I was shocked but it was also a relief to know I wasn’t crazy and there was a cause to my symptoms. I had been right all along. I felt validated.
I can’t even begin to express how powerful it was for someone to say they believed me.
Had I been diagnosed straight away or known about the risk of Lyme Disease it would have been treatable with a few weeks of antibiotics.
Instead, I’ve been housebound, largely bedbound, for seven years and use a wheelchair for appointments.
Lyme Disease when undiagnosed, or diagnosed as late as mine was, is notoriously difficult to treat, and can develop into Chronic Lyme Disease – also known as late stage Lyme Disease.
Seven years on from that bite, I’ve still not reached remission.
I have tried various treatments including oral antibiotics, five weeks of IV antibiotics, and have even tried alternative and herbal medicines.
Lyme Disease has caused so much loss for me. I lost my career when I stopped working in January 2017, mine and my mum’s savings were spent on private treatments, and my independence.
I’ve lost most of my friends after being unable to see them, my social life, my self worth and confidence and my life as I knew it.
But something that has really helped me, as well as my family support and counsellor, is finding a focus, which is something I stumbled on accidentally – writing poetry.

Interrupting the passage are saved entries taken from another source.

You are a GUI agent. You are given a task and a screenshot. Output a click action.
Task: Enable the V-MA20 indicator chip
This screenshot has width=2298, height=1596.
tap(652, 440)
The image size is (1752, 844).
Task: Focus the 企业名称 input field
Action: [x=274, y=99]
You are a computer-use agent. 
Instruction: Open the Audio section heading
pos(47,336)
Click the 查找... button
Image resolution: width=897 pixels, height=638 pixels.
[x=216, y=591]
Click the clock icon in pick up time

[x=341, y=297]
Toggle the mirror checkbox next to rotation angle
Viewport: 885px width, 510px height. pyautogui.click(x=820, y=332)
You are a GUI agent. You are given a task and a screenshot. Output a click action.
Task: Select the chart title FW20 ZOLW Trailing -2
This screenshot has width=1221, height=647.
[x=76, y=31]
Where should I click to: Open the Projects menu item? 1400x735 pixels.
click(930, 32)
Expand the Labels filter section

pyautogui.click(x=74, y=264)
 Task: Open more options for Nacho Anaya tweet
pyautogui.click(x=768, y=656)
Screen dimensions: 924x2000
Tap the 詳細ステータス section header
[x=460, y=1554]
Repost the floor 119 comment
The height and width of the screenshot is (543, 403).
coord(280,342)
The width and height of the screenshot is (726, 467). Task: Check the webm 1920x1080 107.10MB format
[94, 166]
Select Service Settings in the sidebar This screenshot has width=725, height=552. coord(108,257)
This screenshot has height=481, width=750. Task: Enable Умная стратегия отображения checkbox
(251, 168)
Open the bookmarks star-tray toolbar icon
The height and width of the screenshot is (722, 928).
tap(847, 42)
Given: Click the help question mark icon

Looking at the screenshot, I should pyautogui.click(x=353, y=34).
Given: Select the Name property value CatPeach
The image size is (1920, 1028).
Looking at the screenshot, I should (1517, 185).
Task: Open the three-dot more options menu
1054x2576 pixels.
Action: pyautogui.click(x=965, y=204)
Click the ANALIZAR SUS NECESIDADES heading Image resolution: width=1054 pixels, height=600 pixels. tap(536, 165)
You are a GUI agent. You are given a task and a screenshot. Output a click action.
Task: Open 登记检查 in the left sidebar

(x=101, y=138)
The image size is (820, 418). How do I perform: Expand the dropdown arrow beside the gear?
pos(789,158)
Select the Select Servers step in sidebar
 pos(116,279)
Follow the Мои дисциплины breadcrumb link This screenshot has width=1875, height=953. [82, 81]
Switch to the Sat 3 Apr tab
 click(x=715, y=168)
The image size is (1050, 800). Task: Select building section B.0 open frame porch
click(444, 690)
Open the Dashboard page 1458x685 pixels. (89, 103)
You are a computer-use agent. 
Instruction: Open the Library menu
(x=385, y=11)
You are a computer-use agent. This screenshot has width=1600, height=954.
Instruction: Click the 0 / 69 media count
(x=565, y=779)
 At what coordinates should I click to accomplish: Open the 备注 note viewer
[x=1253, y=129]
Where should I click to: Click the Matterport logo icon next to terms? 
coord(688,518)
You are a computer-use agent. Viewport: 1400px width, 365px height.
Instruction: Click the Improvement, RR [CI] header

I started writing one night when I was wide awake with insomnia and it was cathartic to see my thoughts just come out in a poem.
I was encouraged by my mum and my counsellor to enter a UK competition – winning first place!
Since then I have written countless poems – it’s therapeutic to get thoughts out that I have difficulty expressing verbally.
But I want to stop anyone else suffering like I have.
I hope that more people become aware of what to do if they get bitten and know how to protect themselves from Lyme.
There are several things you need to know like what a tick looks like, the type of rash you may get, and how to remove a tick. The best place to go for advice on all of this is the Lyme Disease UK website.
Personally, while I have a long way to go, I hope one day I can reach remission like others that have been in my position and start to slowly rebuild the life that Lyme Disease has torn apart.